__Exercise__
Using the records below, filter for lines that contain the string "item" and copy them out.

── Input records

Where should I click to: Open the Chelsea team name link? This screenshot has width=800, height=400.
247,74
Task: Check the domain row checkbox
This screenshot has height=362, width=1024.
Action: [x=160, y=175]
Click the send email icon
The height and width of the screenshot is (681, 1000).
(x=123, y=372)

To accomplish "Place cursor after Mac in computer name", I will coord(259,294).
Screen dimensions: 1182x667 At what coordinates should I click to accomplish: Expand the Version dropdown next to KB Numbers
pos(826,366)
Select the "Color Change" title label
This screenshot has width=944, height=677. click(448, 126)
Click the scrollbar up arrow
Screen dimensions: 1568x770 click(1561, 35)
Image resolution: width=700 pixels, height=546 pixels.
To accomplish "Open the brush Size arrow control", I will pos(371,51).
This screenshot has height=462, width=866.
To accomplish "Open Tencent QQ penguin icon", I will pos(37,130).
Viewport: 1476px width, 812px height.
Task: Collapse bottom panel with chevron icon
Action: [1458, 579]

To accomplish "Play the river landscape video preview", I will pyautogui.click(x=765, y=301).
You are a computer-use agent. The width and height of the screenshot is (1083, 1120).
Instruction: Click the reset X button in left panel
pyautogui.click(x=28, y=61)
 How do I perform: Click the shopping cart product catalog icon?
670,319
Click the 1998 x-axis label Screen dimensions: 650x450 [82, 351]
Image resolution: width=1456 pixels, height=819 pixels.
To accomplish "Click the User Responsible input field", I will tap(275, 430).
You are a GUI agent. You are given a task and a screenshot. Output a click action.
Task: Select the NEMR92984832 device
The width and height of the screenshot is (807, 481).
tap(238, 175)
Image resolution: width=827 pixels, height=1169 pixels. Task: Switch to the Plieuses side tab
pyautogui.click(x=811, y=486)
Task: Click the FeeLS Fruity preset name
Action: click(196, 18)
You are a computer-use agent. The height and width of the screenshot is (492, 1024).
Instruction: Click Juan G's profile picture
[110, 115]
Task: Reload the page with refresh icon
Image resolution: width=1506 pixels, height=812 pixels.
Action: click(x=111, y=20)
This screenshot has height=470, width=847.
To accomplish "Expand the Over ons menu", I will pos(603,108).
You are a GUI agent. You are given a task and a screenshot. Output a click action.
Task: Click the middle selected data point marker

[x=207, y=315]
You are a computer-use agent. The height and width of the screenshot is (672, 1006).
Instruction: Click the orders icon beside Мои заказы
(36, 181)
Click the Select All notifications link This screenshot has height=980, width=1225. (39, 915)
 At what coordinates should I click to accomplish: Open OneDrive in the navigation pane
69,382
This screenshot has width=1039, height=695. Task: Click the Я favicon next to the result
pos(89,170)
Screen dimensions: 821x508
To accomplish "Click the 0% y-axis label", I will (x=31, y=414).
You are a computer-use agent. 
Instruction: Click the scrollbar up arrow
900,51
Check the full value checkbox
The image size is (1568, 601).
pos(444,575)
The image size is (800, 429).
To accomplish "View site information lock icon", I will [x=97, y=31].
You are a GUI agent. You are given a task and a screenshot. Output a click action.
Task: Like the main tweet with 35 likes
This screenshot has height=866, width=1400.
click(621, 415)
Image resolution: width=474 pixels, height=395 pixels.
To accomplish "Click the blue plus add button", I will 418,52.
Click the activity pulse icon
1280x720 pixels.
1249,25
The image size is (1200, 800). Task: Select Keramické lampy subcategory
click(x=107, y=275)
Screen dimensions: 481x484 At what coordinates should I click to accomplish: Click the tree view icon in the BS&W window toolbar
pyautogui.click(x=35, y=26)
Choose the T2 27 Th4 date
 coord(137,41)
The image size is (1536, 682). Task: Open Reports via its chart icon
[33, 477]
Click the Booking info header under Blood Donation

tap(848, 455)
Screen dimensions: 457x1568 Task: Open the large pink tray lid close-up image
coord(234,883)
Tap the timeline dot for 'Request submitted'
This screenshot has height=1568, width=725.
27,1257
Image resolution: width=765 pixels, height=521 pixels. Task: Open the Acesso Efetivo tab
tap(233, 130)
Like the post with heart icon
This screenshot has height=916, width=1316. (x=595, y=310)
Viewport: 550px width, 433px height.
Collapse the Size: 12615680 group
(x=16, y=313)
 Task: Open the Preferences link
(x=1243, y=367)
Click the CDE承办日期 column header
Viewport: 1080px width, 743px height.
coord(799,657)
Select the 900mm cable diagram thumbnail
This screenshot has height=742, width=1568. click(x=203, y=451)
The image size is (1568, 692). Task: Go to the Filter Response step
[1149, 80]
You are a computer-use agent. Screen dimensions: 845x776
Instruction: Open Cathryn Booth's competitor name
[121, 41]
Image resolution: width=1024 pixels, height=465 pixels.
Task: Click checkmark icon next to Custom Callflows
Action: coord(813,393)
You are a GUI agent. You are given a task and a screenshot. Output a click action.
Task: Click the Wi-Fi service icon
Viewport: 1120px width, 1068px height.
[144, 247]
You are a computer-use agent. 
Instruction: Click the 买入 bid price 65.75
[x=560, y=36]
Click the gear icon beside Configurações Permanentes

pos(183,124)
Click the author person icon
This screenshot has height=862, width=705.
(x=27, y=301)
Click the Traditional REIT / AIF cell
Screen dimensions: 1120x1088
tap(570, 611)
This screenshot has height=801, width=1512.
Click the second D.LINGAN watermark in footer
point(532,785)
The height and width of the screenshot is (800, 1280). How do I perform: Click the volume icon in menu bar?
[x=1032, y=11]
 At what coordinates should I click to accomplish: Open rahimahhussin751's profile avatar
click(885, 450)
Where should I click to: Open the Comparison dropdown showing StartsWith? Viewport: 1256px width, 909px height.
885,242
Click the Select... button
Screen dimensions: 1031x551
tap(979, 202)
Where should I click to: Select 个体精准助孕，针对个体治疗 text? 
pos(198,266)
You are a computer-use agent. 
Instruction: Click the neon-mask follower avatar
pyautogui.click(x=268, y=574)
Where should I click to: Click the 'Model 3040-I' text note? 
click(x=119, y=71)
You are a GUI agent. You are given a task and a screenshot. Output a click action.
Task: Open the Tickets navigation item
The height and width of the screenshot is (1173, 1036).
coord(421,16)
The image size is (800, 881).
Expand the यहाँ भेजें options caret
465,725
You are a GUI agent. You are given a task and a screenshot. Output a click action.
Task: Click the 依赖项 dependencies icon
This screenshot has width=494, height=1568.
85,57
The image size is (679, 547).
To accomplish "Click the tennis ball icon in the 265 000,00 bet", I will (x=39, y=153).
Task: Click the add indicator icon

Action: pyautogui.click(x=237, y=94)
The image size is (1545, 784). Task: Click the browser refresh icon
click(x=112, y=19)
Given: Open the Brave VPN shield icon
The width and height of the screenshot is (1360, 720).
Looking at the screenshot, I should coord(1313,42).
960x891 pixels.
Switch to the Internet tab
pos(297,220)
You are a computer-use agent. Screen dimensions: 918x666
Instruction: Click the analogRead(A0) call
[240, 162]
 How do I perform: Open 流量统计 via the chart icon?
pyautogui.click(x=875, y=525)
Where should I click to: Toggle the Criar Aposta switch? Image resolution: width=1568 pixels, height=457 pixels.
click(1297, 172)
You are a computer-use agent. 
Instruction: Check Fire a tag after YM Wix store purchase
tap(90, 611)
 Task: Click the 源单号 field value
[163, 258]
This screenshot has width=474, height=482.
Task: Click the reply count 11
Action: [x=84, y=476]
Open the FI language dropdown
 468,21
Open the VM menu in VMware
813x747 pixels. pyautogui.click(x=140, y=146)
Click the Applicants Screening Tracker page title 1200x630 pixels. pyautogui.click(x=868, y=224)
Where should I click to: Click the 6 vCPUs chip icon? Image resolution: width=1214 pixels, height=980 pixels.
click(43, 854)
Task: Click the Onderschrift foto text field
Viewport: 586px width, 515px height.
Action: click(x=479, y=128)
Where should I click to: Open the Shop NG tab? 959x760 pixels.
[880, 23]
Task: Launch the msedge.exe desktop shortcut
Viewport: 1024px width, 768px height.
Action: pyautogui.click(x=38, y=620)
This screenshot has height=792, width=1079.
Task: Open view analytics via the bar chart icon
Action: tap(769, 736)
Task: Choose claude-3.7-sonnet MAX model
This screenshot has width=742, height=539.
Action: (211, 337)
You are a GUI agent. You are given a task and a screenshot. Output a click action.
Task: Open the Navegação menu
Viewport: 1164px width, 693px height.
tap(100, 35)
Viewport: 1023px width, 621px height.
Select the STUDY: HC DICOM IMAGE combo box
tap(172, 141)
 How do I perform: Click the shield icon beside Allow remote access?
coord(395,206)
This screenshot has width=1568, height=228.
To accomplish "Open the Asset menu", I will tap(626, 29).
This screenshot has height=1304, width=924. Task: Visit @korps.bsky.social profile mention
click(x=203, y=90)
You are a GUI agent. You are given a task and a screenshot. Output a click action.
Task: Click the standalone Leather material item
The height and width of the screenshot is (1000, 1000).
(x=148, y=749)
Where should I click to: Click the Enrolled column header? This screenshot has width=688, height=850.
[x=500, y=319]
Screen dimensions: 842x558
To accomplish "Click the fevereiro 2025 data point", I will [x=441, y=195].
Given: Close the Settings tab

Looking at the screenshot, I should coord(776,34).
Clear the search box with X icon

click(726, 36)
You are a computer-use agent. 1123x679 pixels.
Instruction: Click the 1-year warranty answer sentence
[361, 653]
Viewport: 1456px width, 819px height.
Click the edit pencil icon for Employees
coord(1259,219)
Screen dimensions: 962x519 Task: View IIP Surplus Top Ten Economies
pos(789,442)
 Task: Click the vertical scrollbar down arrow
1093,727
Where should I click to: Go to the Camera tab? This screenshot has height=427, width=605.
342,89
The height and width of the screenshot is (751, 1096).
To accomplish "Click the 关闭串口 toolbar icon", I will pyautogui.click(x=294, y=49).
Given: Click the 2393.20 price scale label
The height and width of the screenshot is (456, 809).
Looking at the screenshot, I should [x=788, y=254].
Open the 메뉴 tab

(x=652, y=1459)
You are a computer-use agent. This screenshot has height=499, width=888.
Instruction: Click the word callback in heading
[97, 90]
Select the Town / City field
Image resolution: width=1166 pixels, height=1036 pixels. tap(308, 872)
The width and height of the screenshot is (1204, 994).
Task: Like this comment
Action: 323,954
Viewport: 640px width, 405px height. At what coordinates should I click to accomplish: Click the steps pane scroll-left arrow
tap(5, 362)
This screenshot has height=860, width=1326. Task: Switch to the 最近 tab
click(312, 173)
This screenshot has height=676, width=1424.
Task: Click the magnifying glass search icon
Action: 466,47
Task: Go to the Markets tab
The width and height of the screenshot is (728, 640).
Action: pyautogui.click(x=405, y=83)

────

__Written response__
Task: Open the Tickets navigation item
Task: Click the standalone Leather material item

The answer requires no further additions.